As shown fairly rigorously in Jared Taylor’s Paved With Good Intentions and Dinesh D’Souza’s End of Racism, there are two glaring facts that cannot be explained by the “lingering racism” theory: (a) whites are less racist today than at any other time in American history, and (b) in spite of this trend, blacks continue to lag in every measure of social achievement and have, in some ways, declined further than the status quo ante of the 1960s. Explaining black failure by lingering racism is convenient for liberals, of course. This explanation demands increased government action, fits the liberal view of history, and absolves blacks and their civil rights leadership of any responsibility for continuing black failure. When the facts don’t fit the theory, we hear about “institutional” racism to explain gaps in black performance on standardized tests that are blind-graded and to explain gaps in arenas where minorities have been explicitly recruited under lower standards.

It is tragic and frustrating that blacks lag behind other Americans in so many areas of achievement. But it will not help either blacks or whites to respond to this situation by degrading whites in an orgy of self-criticism and revisionist history. For every well publicized murder in a place like Jasper, Texas, there are 100 more in Gary, Indiana or Harlem, New York. Bush knows this, and the leadership of a group like the NAACP know this too. Yet they sponsored an inflammatory ad in 2000 suggesting that Bush’s failure to sign a “hate crimes” bill after the murder of James Byrd made Bush somehow indifferent to and responsible for his murder. Yet, in spite of this calumny, Bush chose to speak to these people.
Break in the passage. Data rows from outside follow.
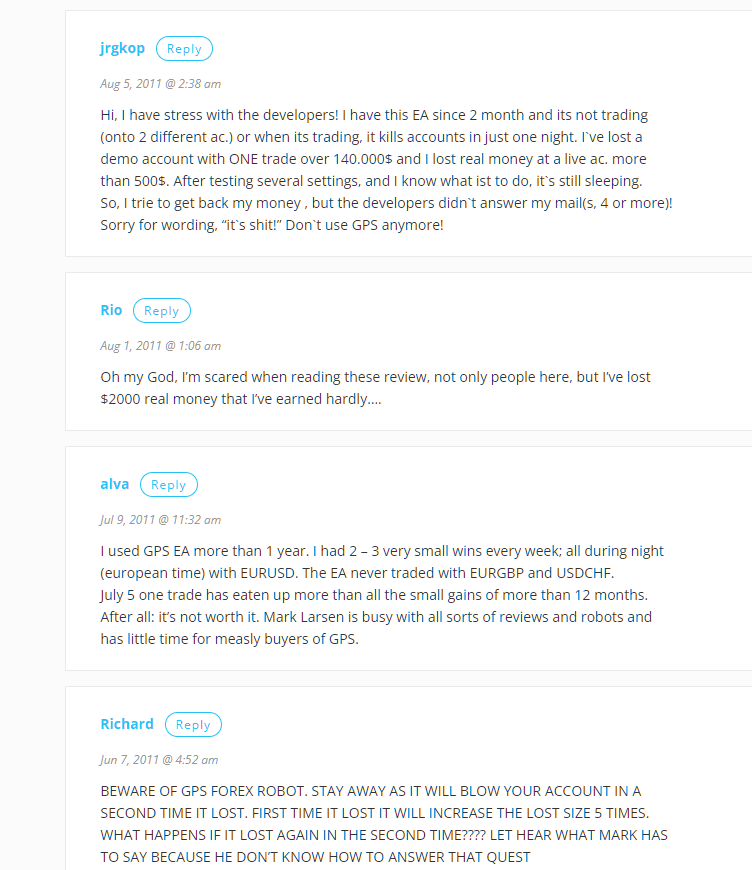The width and height of the screenshot is (752, 870).
Task: Select the Richard username link
Action: pos(127,724)
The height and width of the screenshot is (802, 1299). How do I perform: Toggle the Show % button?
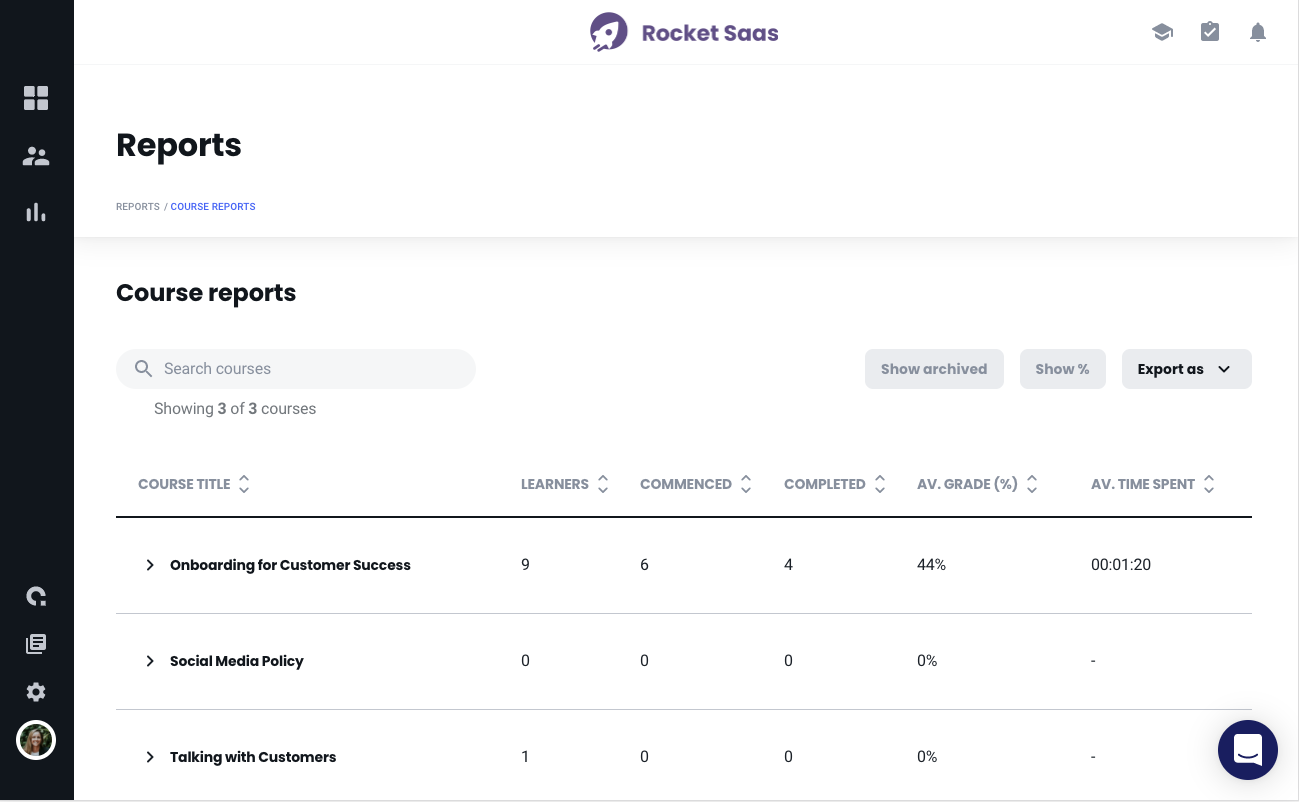point(1062,369)
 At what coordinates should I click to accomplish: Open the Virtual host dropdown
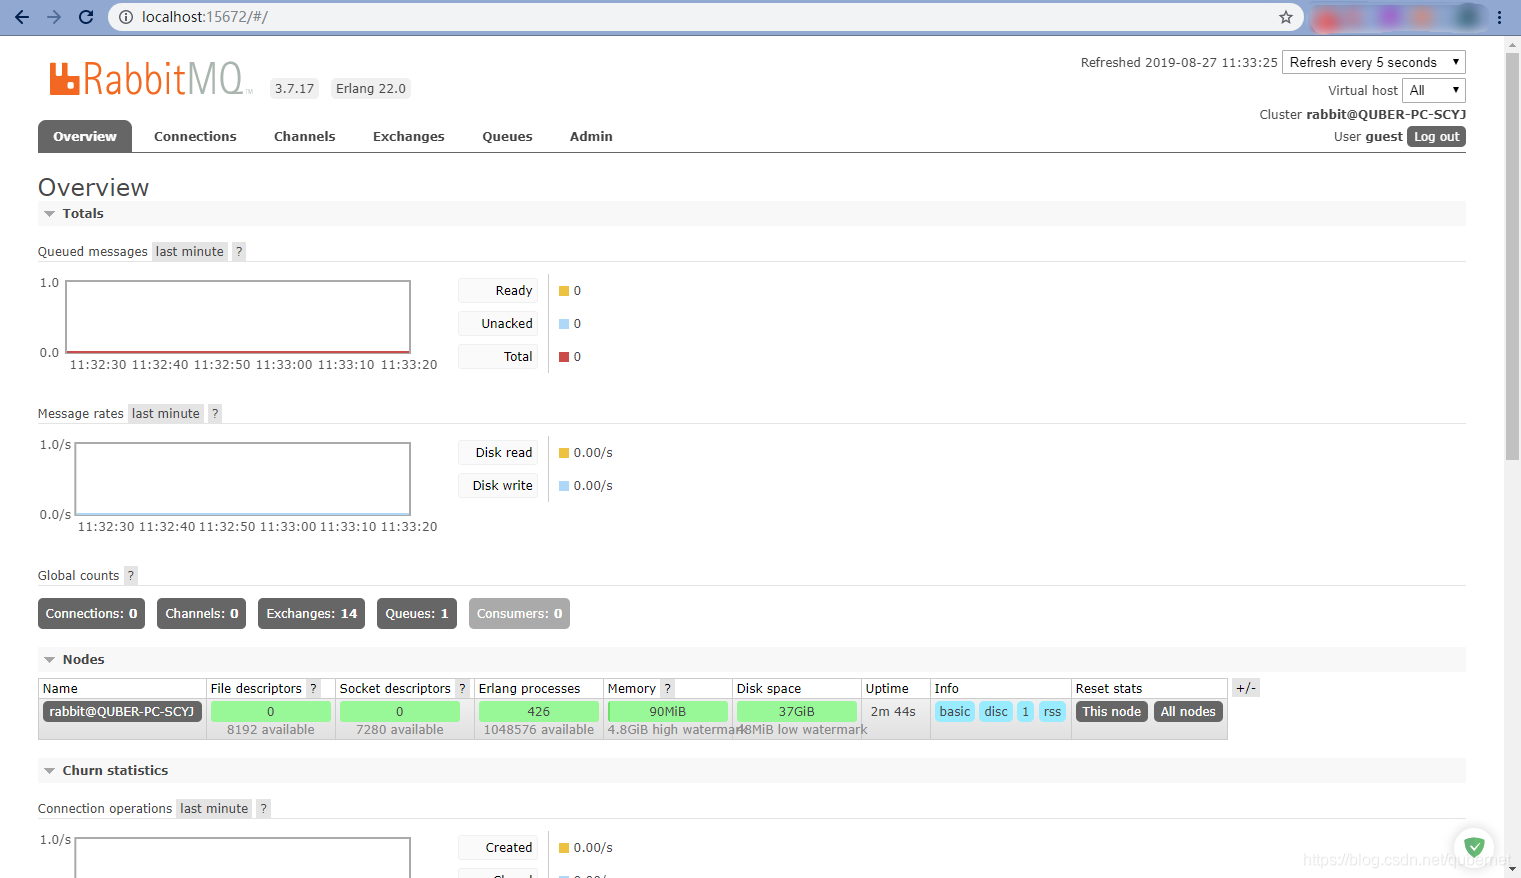[1433, 90]

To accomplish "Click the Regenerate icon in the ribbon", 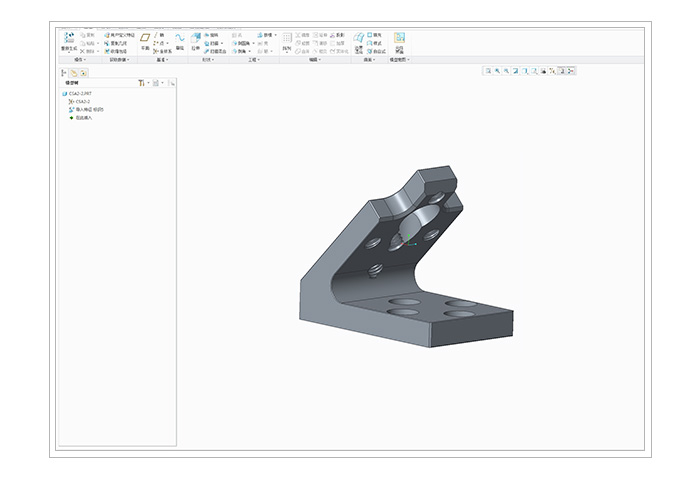I will click(69, 39).
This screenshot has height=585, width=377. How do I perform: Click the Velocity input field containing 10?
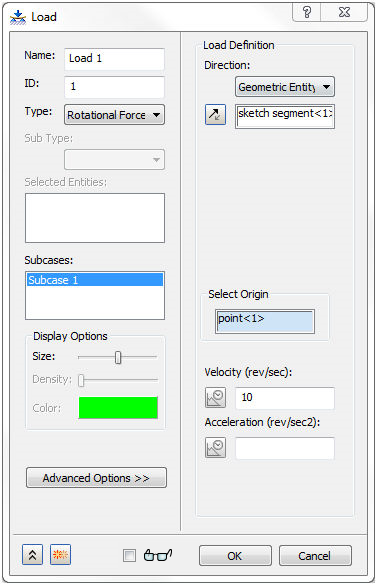tap(285, 398)
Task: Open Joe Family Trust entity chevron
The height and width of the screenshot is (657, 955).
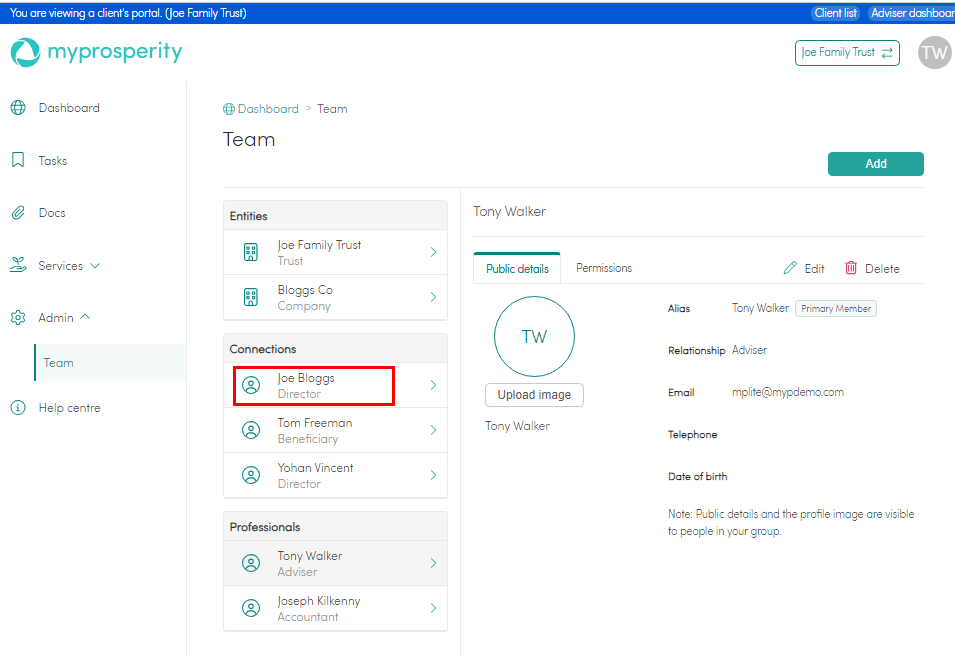Action: click(x=433, y=252)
And, worse still, he chose to blame the Republican Party for its failures to reach out to blacks, as if those failures were not chiefly due to the continued divisive rhetoric of black leaders and the gap between the traditional Republican values of independence, upward mobility, and limited government and the message of dependency, socialism, and “do gooder” government popular among blacks and other Democrats.

Bush has shown that any outreach to the NAACP will, by necessity, come at the expense of his own self respect, the truth, and the residue of conservative principles in the Republican Party. And, far from winning him support, these misguided outreach efforts will ignite greater and greater demands from this fundamentally alienated constituency.